Insgesamt liegt die Beteiligung des Atemwegapperats und die Mortalität bei COVID-19 deutlich höher als bei einer Grippe, und das auch bei Kindern, obgleich hier die relativ geringe Anzahl an Studien Teilnehmer:innen zu beachten ist (https://www.thelancet.com/journals/lanres/article/PIIS2213-2600(20)30527-0/fulltext). Das Sterberisiko bei COVID-19 ist deutlich höher als bei einer Grippe. Dies wird auch in einem weiteren Vergleich mit den Grippe-Pandemien 1918 und 2009 deutlich (https://www.thelancet.com/journals/laninf/article/PIIS1473-3099(20)30484-9/fulltext). Ein entscheidender Unterschied zwischen Corona und Grippe ist, dass das Virus deutlich ansteckender ist als die Grippe (auch weil man länger ansteckend bleibt). Alle Studien betonen, dass insbesondere bei Patient:innen mit Vorerkrankungen wie Diabetes, Bluthochdruck oder Übergewicht ein deutliches höheres Sterberisiko vorliegt ( https://www.thelancet.com/journals/lanres/article/PIIS2213-2600(20)30577-4/fulltext ).

Auch ist es keinesfalls so, dass die Grippe-Impfung nur für Risikopatienten in ärztlicher Betreuung empfohlen ist. Alle Personen ab 60 Jahren, Menschen mit chronischer Grunderkrankung, Bewohner von Alten- und Pflegeheimen, medizinisches Personal, Personen in Einrichtungen mit umfangreichem Publikumsverkehr, Kontaktpersonen von Menschen mit bestimmtem Risiko und Schwangere sollten sich impfen lassen (https://www.rki.de/DE/Content/Infekt/Impfen/Materialien/Faktenblaetter/Influenza.pdf?__blob=publicationFile).

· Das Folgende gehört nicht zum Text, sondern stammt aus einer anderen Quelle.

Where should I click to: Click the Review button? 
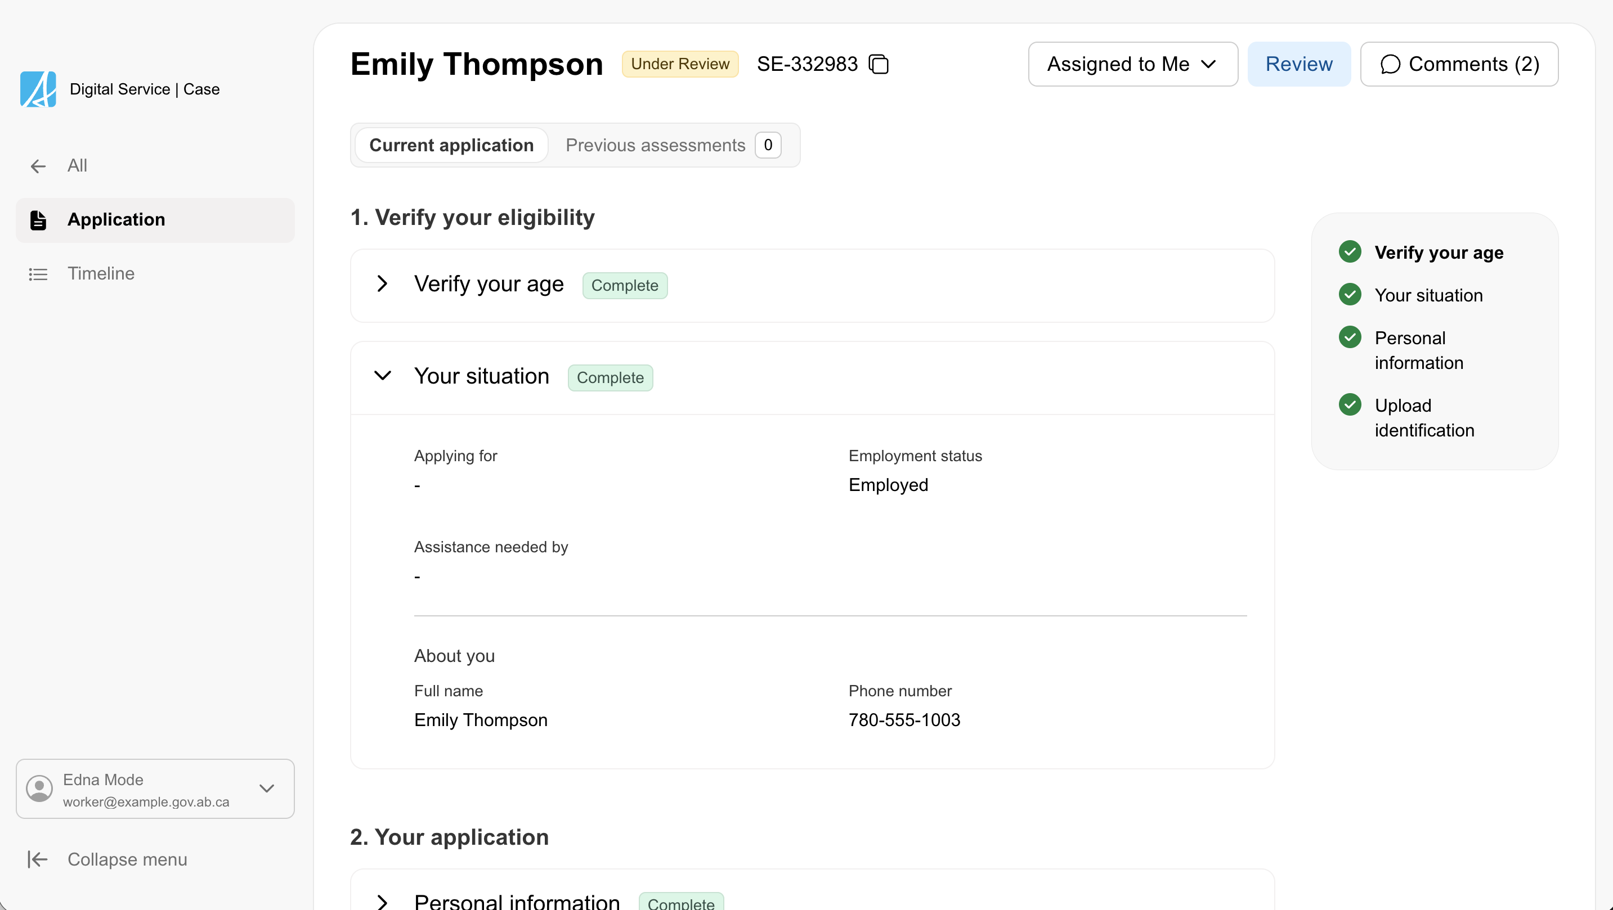coord(1299,64)
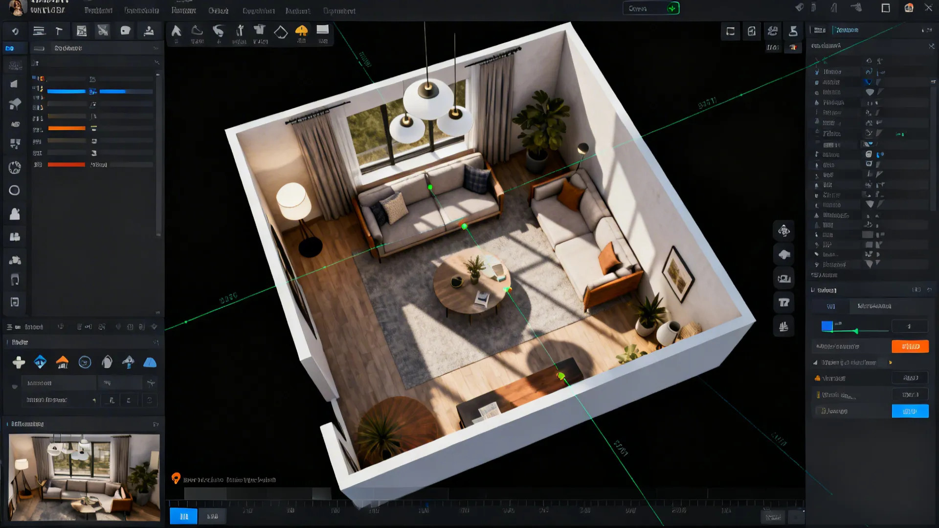Open the third item in top menu bar
Image resolution: width=939 pixels, height=528 pixels.
point(183,10)
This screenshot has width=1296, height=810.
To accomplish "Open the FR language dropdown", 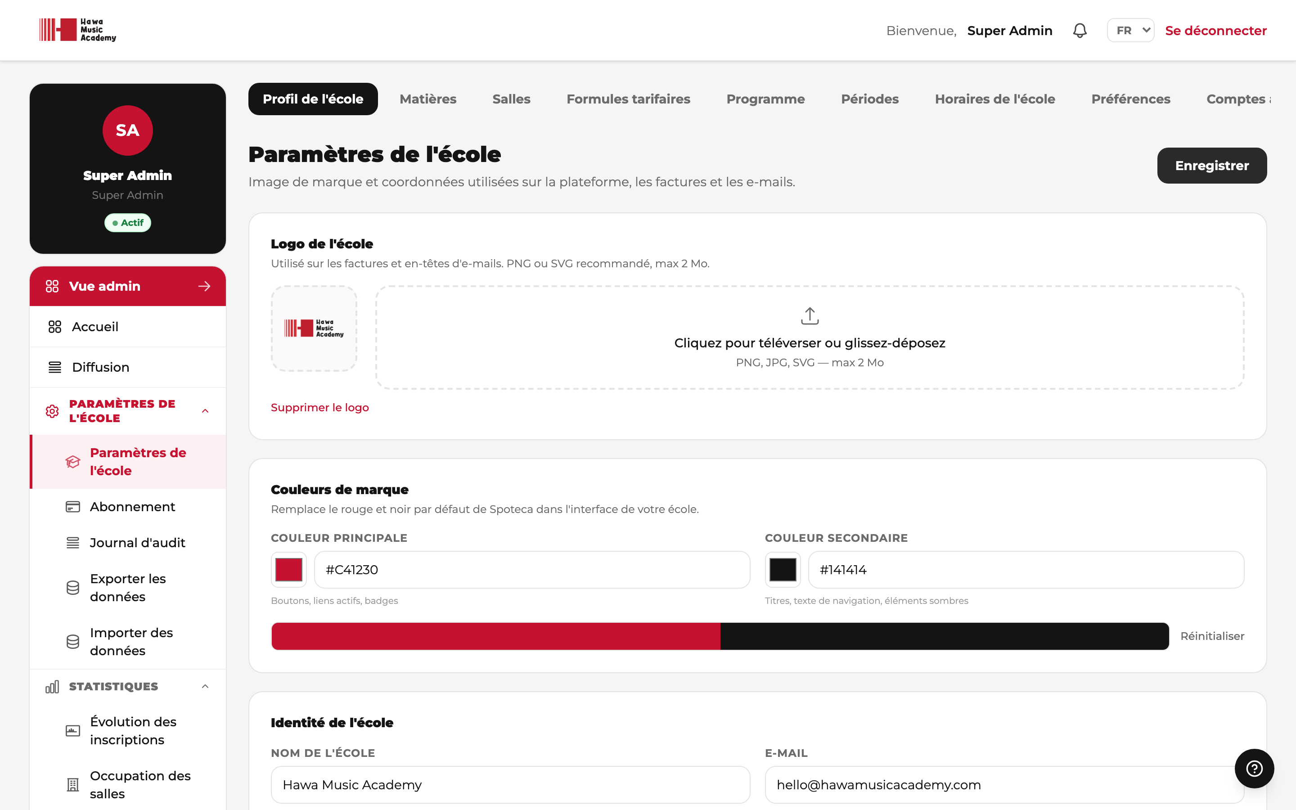I will pos(1131,31).
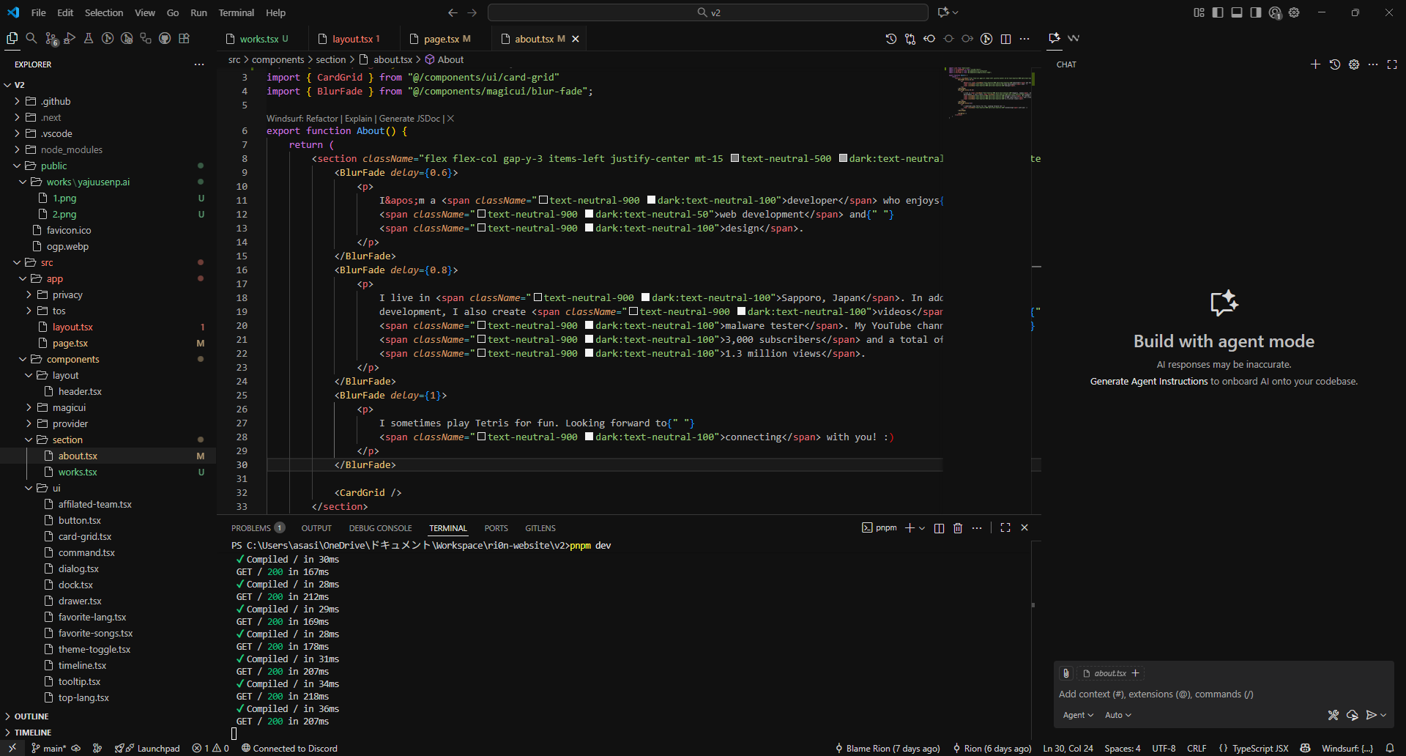This screenshot has width=1406, height=756.
Task: Expand the magicui folder
Action: pos(69,407)
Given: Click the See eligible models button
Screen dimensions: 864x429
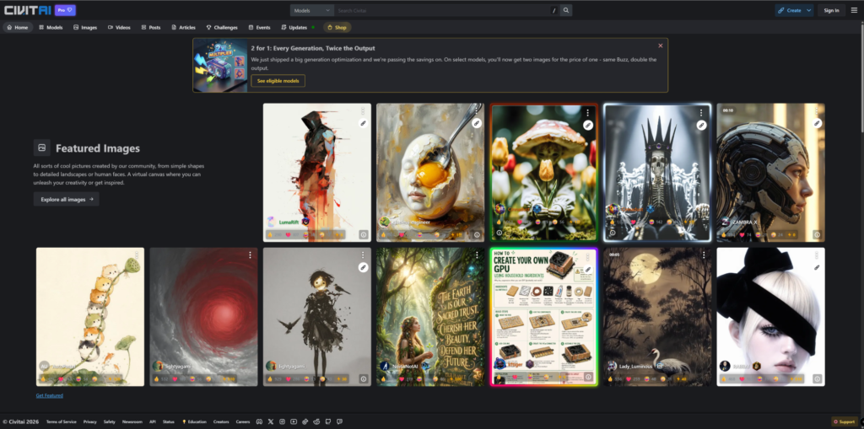Looking at the screenshot, I should point(278,81).
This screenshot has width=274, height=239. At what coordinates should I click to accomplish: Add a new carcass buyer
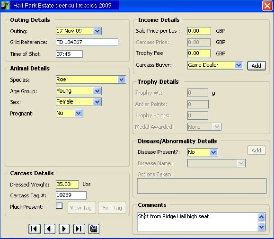point(256,66)
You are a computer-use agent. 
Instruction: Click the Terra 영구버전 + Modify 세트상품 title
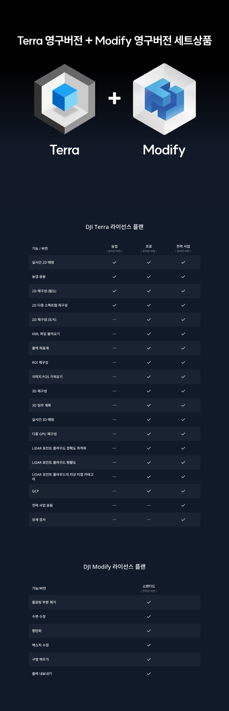114,41
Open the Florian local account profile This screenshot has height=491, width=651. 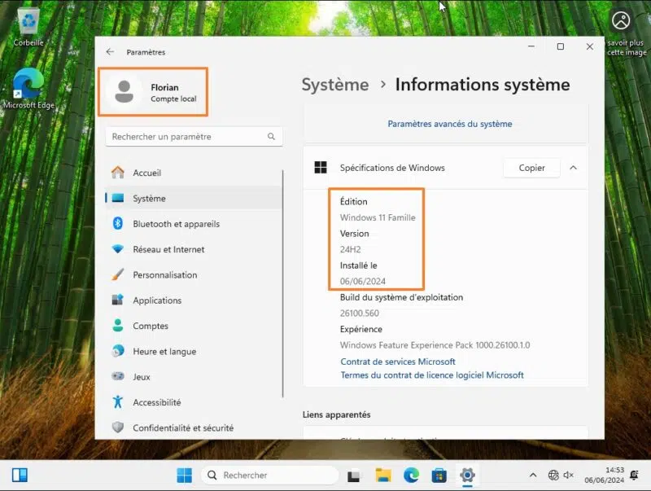click(x=156, y=91)
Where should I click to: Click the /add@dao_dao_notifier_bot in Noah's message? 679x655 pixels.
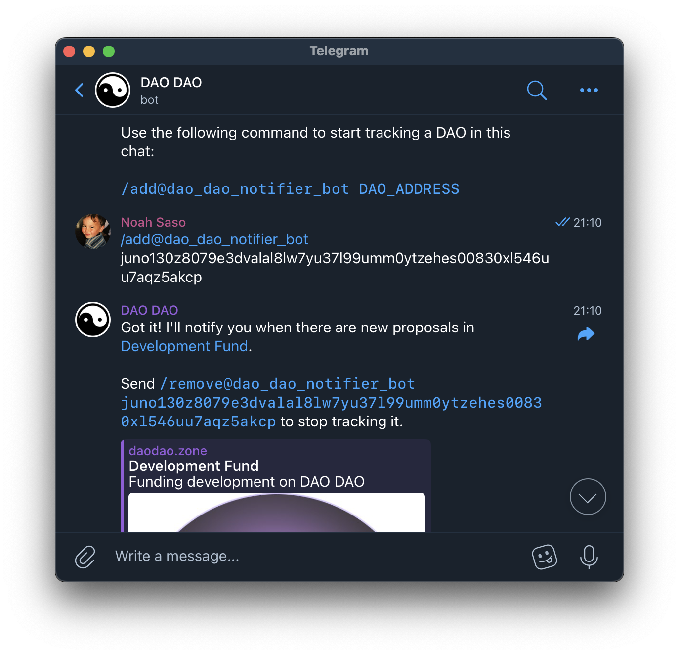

Wie bereits mehrfach betont, eine generelle Impfpflicht halte ich für falsch. Aber ich empfehle jedem (nach Konsultation eines Arztes), der in diese Risikogruppen fällt, auch eine Grippeimpfung an. Ebenso empfehle ich jedem, der eine Impfung gegen COVID-19 angeboten bekommt, auch diese wahrzunehmen. Denn, wen sie auch angesprochen haben, sind Menschen mit geschwächtem Immunsystem. Dies trifft nicht nur auf Krebspatienten zu, sondern z.B. auch auf Menschen mit Autoimmunerkrankungen. Grundsätzlich liegt es besonders im Interesse dieser Mitbürger:innen, dass möglichst schnell eine Herdenimmunität erreicht wird, da für sie ein sehr hohes Risiko von der Erkrankung ausgeht. Solange diese nicht erreicht ist, werden jene Menschen auch v.a. dadurch von der Gesellschaft ausgeschlossen, da sie Kontakte noch viel stärker meiden müssen als Menschen mit gesundem Immunsystem. Von daher sollte jeder, der eine Impfung gegen COVID-19 angeboten bekommt, diese auch annehmen.

Ich hoffe, ich konnte Ihre Fragen damit umfassend beantworten.